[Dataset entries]
**********

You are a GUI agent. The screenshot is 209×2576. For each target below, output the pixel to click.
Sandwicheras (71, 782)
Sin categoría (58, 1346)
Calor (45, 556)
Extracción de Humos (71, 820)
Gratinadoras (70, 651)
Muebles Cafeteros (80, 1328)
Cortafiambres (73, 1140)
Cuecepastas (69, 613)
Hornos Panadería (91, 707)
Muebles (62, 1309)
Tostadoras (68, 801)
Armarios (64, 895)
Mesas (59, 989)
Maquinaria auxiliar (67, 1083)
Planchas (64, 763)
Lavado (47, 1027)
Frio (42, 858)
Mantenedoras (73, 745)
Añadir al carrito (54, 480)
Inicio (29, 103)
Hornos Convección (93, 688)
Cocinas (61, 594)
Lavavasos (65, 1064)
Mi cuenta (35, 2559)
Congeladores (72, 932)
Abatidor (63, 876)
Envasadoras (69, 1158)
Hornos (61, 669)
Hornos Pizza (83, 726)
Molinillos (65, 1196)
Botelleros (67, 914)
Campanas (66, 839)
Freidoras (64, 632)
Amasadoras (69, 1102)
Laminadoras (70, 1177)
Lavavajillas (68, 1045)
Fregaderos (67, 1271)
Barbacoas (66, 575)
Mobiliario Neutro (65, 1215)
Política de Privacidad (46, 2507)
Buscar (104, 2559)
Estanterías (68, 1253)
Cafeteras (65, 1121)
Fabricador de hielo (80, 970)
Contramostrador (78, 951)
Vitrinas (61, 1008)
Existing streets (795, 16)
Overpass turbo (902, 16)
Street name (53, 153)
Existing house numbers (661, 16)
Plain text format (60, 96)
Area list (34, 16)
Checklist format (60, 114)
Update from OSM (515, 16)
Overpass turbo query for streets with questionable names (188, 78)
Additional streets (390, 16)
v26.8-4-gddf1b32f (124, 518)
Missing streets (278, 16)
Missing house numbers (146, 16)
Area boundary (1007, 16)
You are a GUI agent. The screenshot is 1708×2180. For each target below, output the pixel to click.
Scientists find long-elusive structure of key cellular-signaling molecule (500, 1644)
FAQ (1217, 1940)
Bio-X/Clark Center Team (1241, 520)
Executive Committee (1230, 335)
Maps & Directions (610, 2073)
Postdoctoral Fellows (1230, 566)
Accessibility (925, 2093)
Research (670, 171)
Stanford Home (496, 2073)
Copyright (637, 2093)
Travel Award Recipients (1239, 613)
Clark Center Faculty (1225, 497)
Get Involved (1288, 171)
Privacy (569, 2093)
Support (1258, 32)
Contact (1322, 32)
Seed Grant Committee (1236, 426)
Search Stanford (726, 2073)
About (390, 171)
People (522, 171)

**********

**Required action:**
Show all lines above holding the word "agent".

**Response area:**
You are a GUI agent. The screenshot is 209×2576. For each target below, output the pixel to click.
You are a GUI agent. The screenshot is 1708×2180. For each target below, output the pixel to click.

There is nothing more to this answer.